- [GIVEN TEXT]:
╔══

October 07, 1994 at 04:00 AM EDT

A credit at the end of every episode of All-American Girl (ABC, Wednesdays, 8:30-9 p.m.) reads, ”Based on the stand-up comedy of Margaret Cho,” but that’s being rather unfair to Cho. As her recent HBO special emphasized, Cho’s club act is all about exploding ethnic myths, starting with the notion that a Korean-American woman is likely to be quiet and demure.

On stage, Cho is loud, raucous, and cheerfully crude (though not dirty, which was probably one factor in making her a likely candidate for TV stardom). She doesn’t put herself down, but she does affect a languid Valley Girl drawl to offset the sharpness of her observations; in other words, she knows how to ingratiate herself to an audience that might otherwise be intimidated by her remarkable self-possession. Still, Cho owes more than a little to Roseanne in matters of attitude and vehemence — she comes on strong, and isn’t afraid to yell a punchline into place.

If you think that I’m taking a long time to get around to All-American Girl, you’re right; Cho herself is a lot more interesting than the network vehicle that’s been built for her. In Girl, she plays Margaret Kim, a college student living at home in a culture-clashed family. Her mom and dad, played by Jodi Long (Cafe Americain) and Clyde Kusatsu (Rising Sun), are the solid, middle-class owners of a bookstore. (Say, Ellen DeGeneres’ character in Ellen also runs a bookstore; wouldn’t it be amazing if we began to see people on television actually reading books?) Also in the house: Margaret’s older brother Stuart (M. Butterfly‘s B.D. Wong), who is a doctor; and her grandmother (Amy Hill), a dour lump who likes to watch TV whenever she’s not droning anecdotes about ”the old country.”

╚══

- [SUPPLIED INFORMATION]:

╔══

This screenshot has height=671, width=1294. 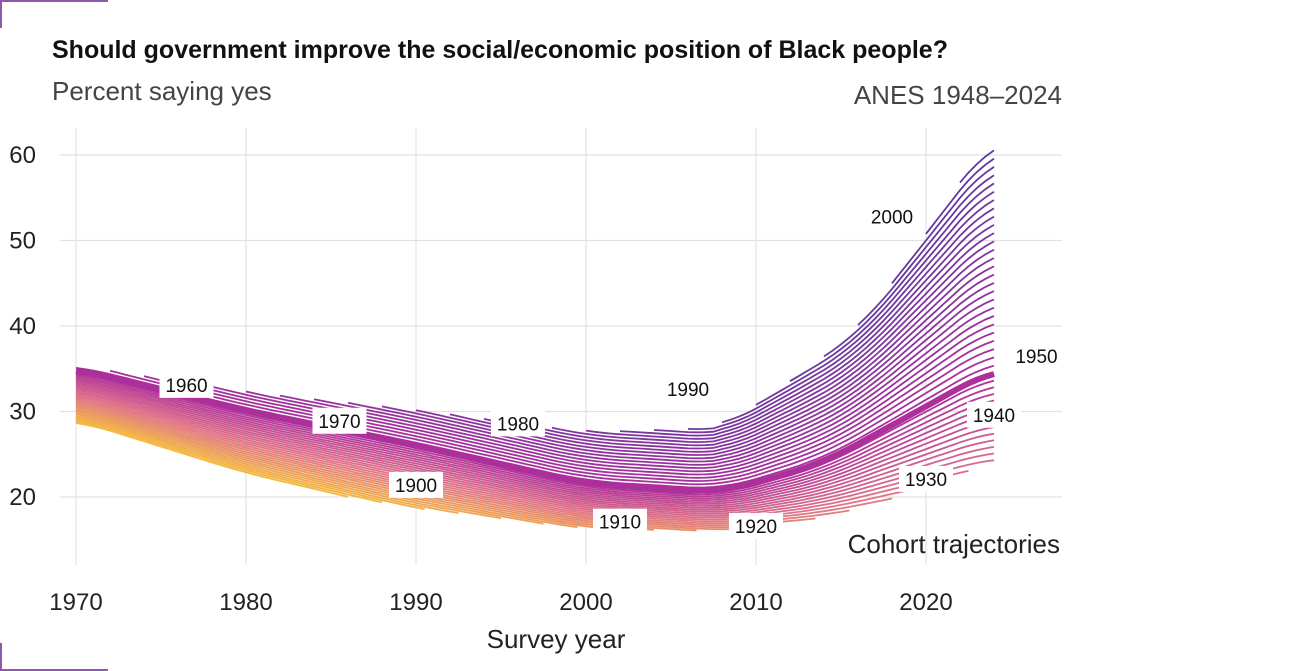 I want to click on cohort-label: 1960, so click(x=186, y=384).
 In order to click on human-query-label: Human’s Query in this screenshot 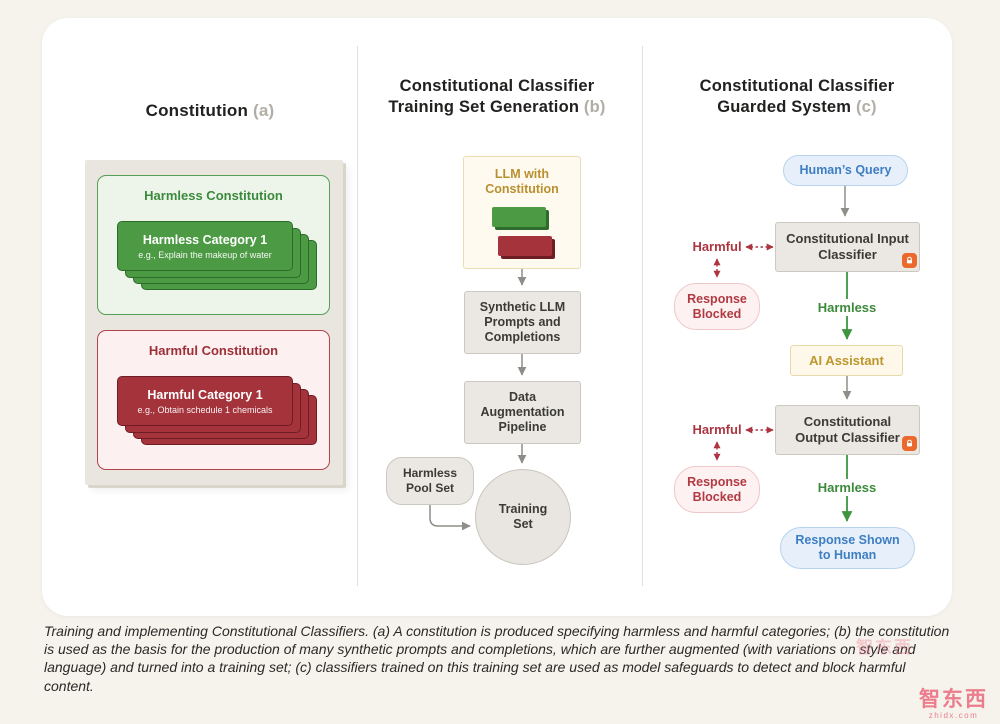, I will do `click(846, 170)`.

╚══

Copy the passage from the review of All-American Girl from "A credit at" up to and including "quiet and demure.". The data stands apart from the review of All-American Girl.

A credit at the end of every episode of All-American Girl (ABC, Wednesdays, 8:30-9 p.m.) reads, ”Based on the stand-up comedy of Margaret Cho,” but that’s being rather unfair to Cho. As her recent HBO special emphasized, Cho’s club act is all about exploding ethnic myths, starting with the notion that a Korean-American woman is likely to be quiet and demure.